Problem to solve |
Copy out every line of the listing below, requests included, and add 24 to each coordinate in the answers. Leave out the pictures.

Records for processing |
— BEGIN —
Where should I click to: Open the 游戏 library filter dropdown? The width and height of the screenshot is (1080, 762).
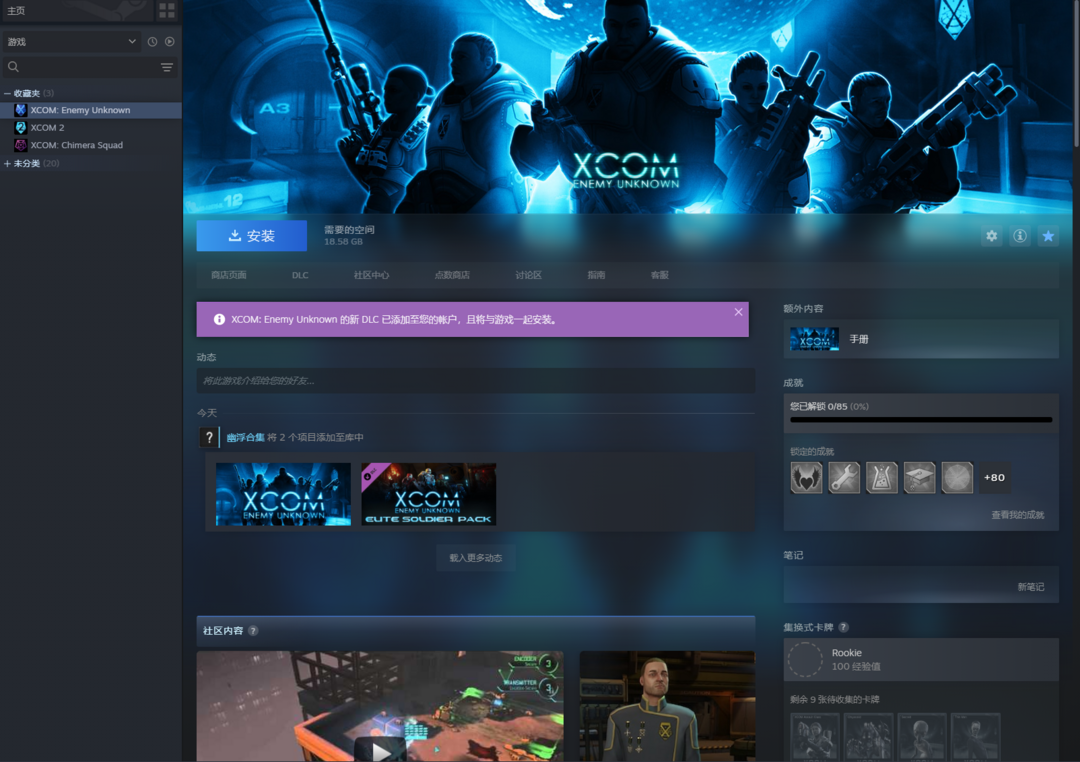pyautogui.click(x=71, y=42)
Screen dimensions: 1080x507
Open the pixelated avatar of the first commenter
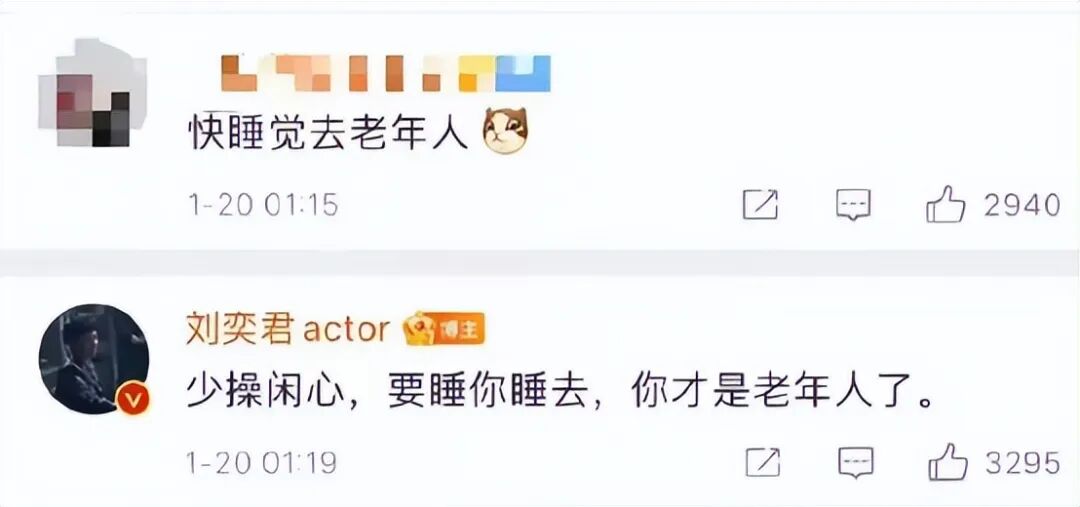[92, 92]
— END —
Exercise solution |
Where should I click to: Open the 游戏 library filter dropdown? The width and height of the screenshot is (1080, 762).
pyautogui.click(x=95, y=66)
Screen dimensions: 1080x507
Open the pixelated avatar of the first commenter
[116, 116]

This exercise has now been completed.